Le printemps est une fenêtre idéale pour découvrir les Asturies. Les paysages sont d’un vert éclatant, les températures douces permettent la randonnée sans effort excessif, et les foules espagnoles qui envahissent la côte cantabrique en plein été ne sont pas encore là. L’automne offre des conditions similaires, avec en prime les couleurs chaudes des forêts de hêtres et les marchés qui regorgent de fromages et de pommes à cidre. L’été reste agréable mais voit les hébergements se remplir plus vite : mieux vaut anticiper.

Comment organiser un circuit qui maximise vos découvertes

Un séjour de cinq à sept jours permet de toucher à l’essentiel sans se presser. Une base côtière comme Ribadesella ou Llanes pour les plages et les villages de pêcheurs, une excursion d’une journée à Oviedo pour le patrimoine UNESCO, un ou deux jours dans les Picos de Europa pour la montagne, et Gijón en point de départ ou d’arrivée selon l’humeur. Louer une voiture reste le meilleur moyen de circuler librement : les routes secondaires asturiennes sont parmi les plus belles de la péninsule ibérique.

Pourquoi partir maintenant plutôt que d’attendre

Les Asturies sont encore sous le radar. Les prix n’ont pas explosé, les hébergements ne sont pas en rupture de stock dès janvier, et les villages n’ont pas encore troqué leur âme contre des boutiques de souvenirs.
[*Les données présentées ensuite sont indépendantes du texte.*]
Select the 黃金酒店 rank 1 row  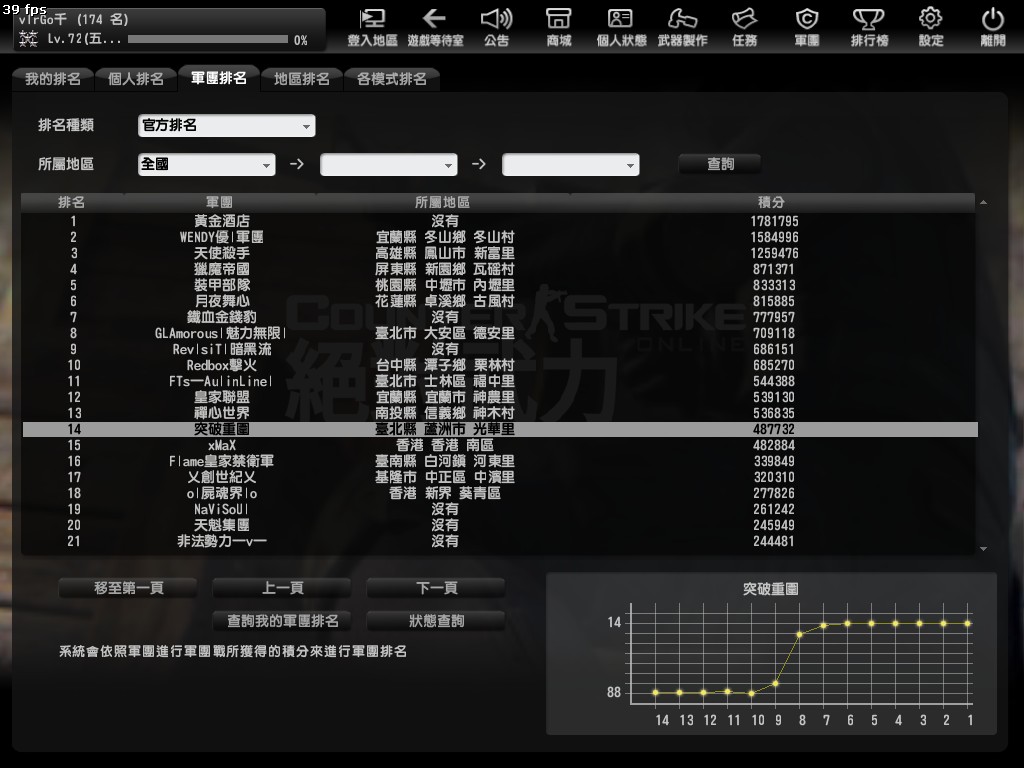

Mais ce genre d’équilibre est fragile. Quelques articles, quelques hashtags bien placés, et la région pourrait rejoindre la liste des destinations « découvertes » par le grand public. Autant en profiter pendant que c’est encore un secret bien gardé.

Les Asturies ont tout ce qu’on cherche dans un voyage réussi : de la nature brute, du patrimoine authentique, une gastronomie généreuse et des prix qui font du bien au portefeuille. La vraie question n’est pas de savoir si la région vaut le détour. Elle vaut clairement le voyage. La vraie question, c’est : pourquoi avoir attendu si longtemps ?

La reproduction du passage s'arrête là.